> Extracted text
The degrees of belief, as characterized by the subjective confidence which enters into them, vary all the way from that passionate conviction of the truth of certain judgments which we hold on account of the value they have for other interests than merely our intellectual satisfaction, to that kind of weakly but obstinate attachment which we yield toward certain conventions and dogmas that have conspicuously failed to satisfy the demand for reasons in their behalf. These degrees are not only in fact effective, but are also reasonably influential in the determination of the will to believe. But the degree of confidence in one's believing, even less than the being sure of what one assumes to know, affords no absolute, and not even any steady and relatively dependable, guaranty for the reasonableness of one's beliefs and faiths.

> Information shown

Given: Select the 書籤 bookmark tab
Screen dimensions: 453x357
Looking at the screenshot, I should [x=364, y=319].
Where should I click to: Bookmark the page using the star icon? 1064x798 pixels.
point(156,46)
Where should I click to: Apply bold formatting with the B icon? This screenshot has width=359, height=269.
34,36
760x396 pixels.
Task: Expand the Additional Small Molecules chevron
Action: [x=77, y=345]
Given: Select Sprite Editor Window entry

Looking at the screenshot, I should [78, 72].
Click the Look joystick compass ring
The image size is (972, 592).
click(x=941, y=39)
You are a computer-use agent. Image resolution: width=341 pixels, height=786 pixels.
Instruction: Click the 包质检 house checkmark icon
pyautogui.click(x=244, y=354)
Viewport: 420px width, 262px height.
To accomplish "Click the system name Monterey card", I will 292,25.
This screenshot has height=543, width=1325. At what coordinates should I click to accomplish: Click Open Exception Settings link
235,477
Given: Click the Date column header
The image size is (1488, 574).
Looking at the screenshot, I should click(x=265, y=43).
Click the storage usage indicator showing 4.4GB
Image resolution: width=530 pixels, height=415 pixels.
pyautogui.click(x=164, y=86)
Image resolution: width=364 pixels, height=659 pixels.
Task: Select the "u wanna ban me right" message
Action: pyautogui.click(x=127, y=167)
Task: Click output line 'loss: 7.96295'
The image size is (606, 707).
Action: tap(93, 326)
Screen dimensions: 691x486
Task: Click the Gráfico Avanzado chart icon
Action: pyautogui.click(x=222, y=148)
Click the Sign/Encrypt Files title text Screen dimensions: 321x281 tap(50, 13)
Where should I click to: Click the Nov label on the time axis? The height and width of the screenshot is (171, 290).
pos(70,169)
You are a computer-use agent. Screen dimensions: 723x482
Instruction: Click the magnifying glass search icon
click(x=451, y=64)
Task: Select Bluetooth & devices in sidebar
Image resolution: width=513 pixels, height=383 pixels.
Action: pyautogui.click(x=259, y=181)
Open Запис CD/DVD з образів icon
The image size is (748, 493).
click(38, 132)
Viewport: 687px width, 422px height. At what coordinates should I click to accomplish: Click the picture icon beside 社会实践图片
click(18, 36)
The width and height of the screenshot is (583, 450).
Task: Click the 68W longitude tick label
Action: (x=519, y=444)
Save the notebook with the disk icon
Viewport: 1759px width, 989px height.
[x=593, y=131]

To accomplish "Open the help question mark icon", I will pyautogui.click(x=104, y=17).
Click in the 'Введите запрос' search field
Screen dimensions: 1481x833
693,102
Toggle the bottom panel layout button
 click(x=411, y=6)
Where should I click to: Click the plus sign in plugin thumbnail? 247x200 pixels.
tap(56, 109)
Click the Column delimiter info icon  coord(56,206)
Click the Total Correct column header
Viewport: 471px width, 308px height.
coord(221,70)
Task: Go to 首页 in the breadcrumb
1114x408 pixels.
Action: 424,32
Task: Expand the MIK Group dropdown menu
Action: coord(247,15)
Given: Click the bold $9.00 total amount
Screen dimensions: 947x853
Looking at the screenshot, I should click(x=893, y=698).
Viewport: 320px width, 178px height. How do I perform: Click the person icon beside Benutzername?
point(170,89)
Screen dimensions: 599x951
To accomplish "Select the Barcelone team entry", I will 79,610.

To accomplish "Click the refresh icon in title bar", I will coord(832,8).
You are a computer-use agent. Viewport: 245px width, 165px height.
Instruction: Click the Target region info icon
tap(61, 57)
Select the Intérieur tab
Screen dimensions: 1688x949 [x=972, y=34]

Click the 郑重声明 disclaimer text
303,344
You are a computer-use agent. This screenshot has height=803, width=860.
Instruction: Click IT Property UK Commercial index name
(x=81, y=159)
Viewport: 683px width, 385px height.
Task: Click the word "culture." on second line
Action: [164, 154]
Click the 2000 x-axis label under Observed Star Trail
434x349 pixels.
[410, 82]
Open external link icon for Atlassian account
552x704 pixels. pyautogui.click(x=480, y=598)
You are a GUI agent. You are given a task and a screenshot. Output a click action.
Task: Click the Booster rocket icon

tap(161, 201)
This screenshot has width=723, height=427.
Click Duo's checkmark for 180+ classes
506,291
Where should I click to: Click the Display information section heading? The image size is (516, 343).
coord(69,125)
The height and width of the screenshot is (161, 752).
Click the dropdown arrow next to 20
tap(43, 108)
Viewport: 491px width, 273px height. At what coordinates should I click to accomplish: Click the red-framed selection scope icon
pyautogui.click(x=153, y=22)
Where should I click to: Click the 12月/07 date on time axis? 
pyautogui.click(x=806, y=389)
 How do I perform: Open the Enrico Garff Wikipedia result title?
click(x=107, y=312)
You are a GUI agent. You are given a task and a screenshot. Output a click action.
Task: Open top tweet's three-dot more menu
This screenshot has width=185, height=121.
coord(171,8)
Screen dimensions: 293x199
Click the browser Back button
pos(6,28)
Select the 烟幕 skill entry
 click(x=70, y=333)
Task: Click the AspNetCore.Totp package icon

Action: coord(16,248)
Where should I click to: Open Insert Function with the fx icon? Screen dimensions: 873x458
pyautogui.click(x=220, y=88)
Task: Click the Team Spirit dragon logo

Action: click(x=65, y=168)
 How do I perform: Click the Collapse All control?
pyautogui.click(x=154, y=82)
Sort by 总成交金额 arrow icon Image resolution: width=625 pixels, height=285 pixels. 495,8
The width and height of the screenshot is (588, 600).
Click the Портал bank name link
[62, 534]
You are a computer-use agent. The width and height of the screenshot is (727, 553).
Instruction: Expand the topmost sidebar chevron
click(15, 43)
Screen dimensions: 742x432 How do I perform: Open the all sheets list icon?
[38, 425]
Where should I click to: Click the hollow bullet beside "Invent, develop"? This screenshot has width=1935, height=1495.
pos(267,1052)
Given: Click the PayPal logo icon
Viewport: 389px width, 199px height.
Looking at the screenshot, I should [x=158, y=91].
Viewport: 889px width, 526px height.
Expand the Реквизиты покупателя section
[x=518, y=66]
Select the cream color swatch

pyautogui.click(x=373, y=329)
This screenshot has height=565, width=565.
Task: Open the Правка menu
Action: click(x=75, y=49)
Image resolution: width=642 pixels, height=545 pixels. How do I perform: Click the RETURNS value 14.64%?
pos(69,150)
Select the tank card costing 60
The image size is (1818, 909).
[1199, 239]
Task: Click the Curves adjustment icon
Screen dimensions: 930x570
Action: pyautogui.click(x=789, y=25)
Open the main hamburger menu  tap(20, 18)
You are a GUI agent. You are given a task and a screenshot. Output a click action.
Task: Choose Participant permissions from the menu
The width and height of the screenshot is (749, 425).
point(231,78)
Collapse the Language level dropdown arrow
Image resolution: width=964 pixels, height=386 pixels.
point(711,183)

> What is needed
Print the passage on degrees of belief again in full, word for word, with no changes.

> Task solution
The degrees of belief, as characterized by the subjective confidence which enters into them, vary all the way from that passionate conviction of the truth of certain judgments which we hold on account of the value they have for other interests than merely our intellectual satisfaction, to that kind of weakly but obstinate attachment which we yield toward certain conventions and dogmas that have conspicuously failed to satisfy the demand for reasons in their behalf. These degrees are not only in fact effective, but are also reasonably influential in the determination of the will to believe. But the degree of confidence in one's believing, even less than the being sure of what one assumes to know, affords no absolute, and not even any steady and relatively dependable, guaranty for the reasonableness of one's beliefs and faiths.